In vitro peptidergic neurons from the adult locust pars intercerebralis: morphological and immunocytological studies.

Primary cell cultures were prepared from a major neurosecretory center of the adult locust brain, the pars intercerebralis, in order to characterize neurosecretory cells growing in vitro. Individual pars intercerebralis could be removed free of surrounding tissue and dissociated by mechanical treatment. Mature neurosecretory neurons of different sizes regenerate new neurites during the initial three days in vitro in serum-free medium. They show a tendency to sprout one primary neurite from which fine processes develop. By means of electron microscopy, we observed the integrity of the cellular organelles, indicating that cultured neurons are healthy, and we were able to distinguish three types of neurosecretory neurons on the basis of the ultrastructural aspects of the neurosecretory material.
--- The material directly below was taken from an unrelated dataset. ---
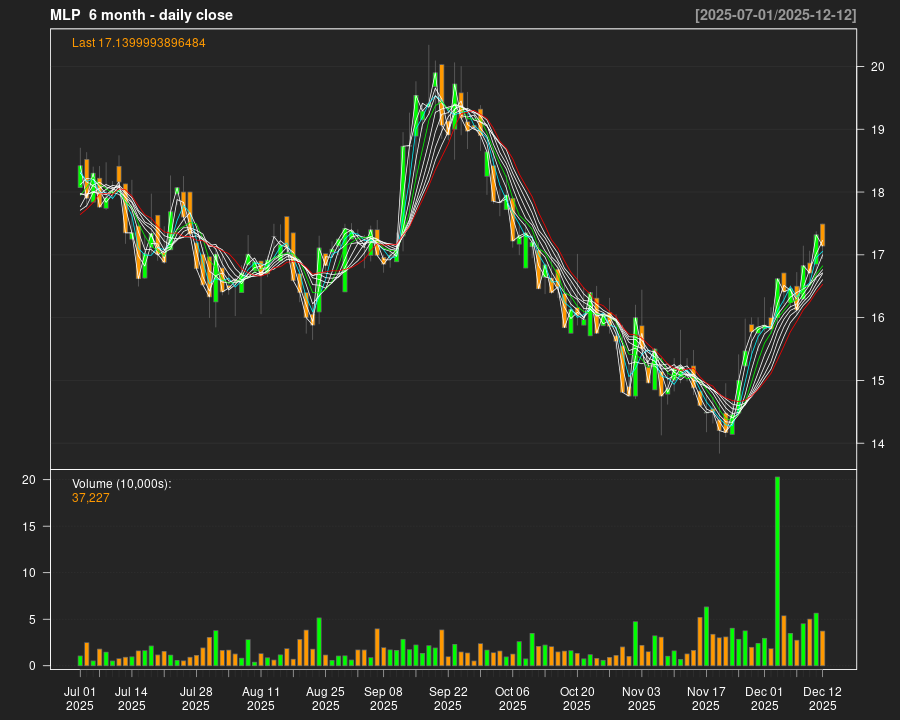Click the date range label 2025-07-01/2025-12-12
The height and width of the screenshot is (720, 900).
pos(775,15)
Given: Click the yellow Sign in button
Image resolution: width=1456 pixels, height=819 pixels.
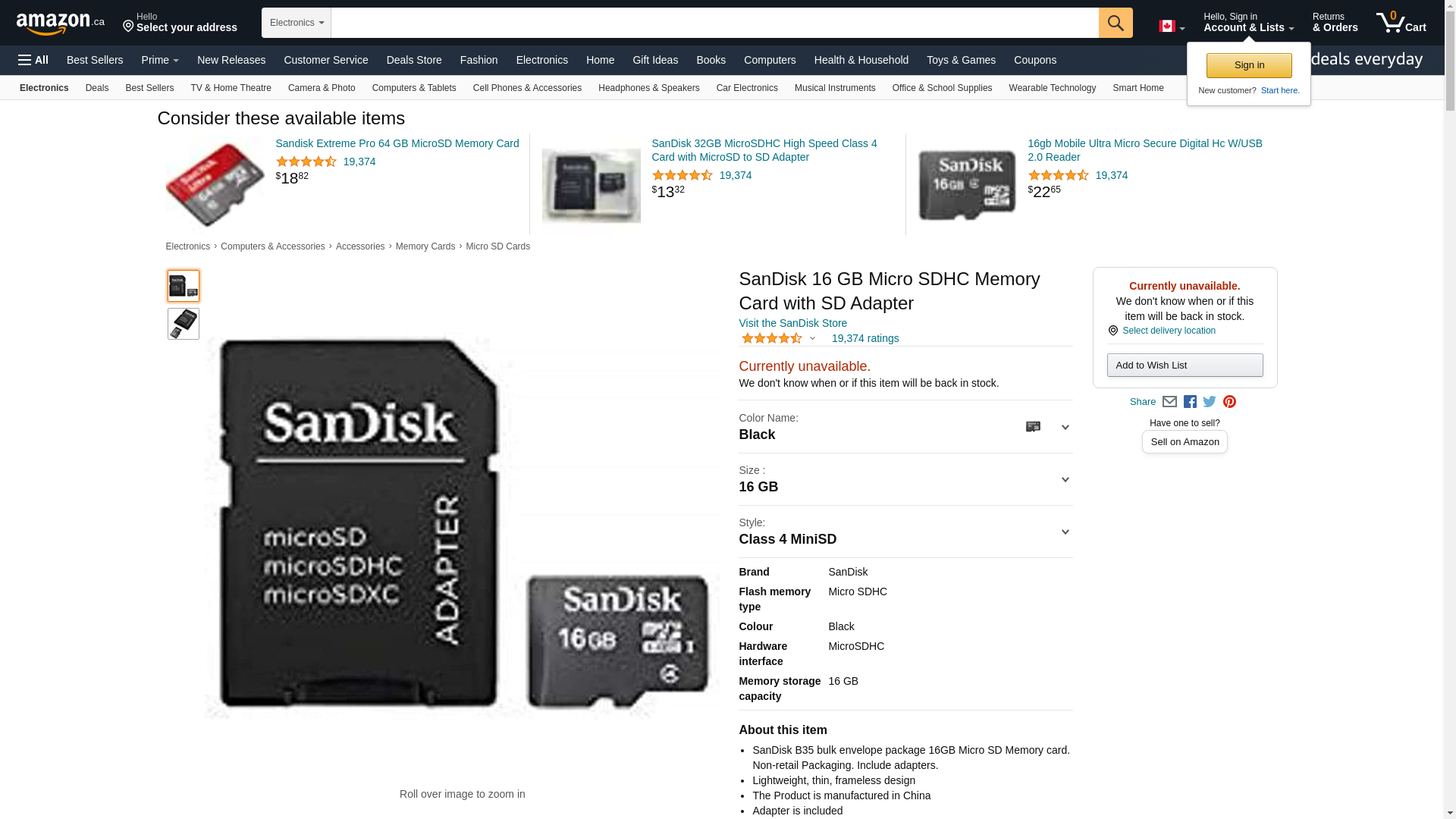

These three types have the same ultrastructural characteristics as in situ neuroparsin, ovary maturing parsin and locust insulin related peptide neurons. Immunogold labelling at the electron microscopic level, using the two available specific antibodies, anti-neuroparsin and anti-ovary maturing parsin, confirms the morphological characterization of neuroparsin and ovary maturing parsin cells. These results show for the first time that cultured locust neurosecretory neurons behave like those in vivo, in terms of their ultrastructure and immunocytochemistry. Moreover, the presence of recently-formed neurosecretory material both in the Golgi zone of the perikaryon and in the neuronal processes indicates that cultured neurons have functional capacity since they are able to synthesize de novo and to transport the neurosecretory material along the neurite. Thus our well-characterized culture system provides a suitable in vitro model to investigate the secretory mechanism of locust neurosecretory neurons.